--- Esercizio ---
Rispondi in breve a queste domande sul brano.
(a) In che giorno la gente faceva la coda al Cuartel de la Montaña?
(b) In quale zona si trovavano queste persone?
(c) Come si chiama il giornalista del Corriere della sera citato nel brano?

--- Brano ---
····················
Marinella Correggia per Sibialiria – Caracas
Il 5 marzo, sesto anniversario della morte di Hugo Chavez e ultimo giorno di Carnevale, le persone in coda nell’area collinare 23 enero per salutare il loro presidente defunto al Cuartel de la Montaña (1) o a passeggiare con bambini mascherati da Carnevale non sembravano pensare nemmeno lontanamente al golpista di ritorno, Juan Guaidò.
Guaidò? Arrivato ma non pervenuto
Se avessero potuto leggere quanto scriveva il Corriere della sera sul ritorno dell’eroe dei due mondi (quello occidentale e quello dei governi satelliti latinoamericani), questi venezuelani avrebbero chiesto al giornalista Rocco Cotroneo, corrispondente da Rio de Jaineiro: «Scusa ma dov’è la feroce dittatura, visto quel che scrivi, e cioè che questo tipo torna qui, incontra i giornalisti, fa comizi in piazza? A proposito ci dici quale piazza che non la vediamo?»
····················
--- Materiale raccolto ---
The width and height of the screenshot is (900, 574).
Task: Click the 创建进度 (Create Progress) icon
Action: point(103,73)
····················
--- Soluzione ---
(a) Il 5 marzo, sesto anniversario della morte di Hugo Chavez e ultimo giorno di Carnevale.
(b) Nell'area collinare 23 enero.
(c) Rocco Cotroneo.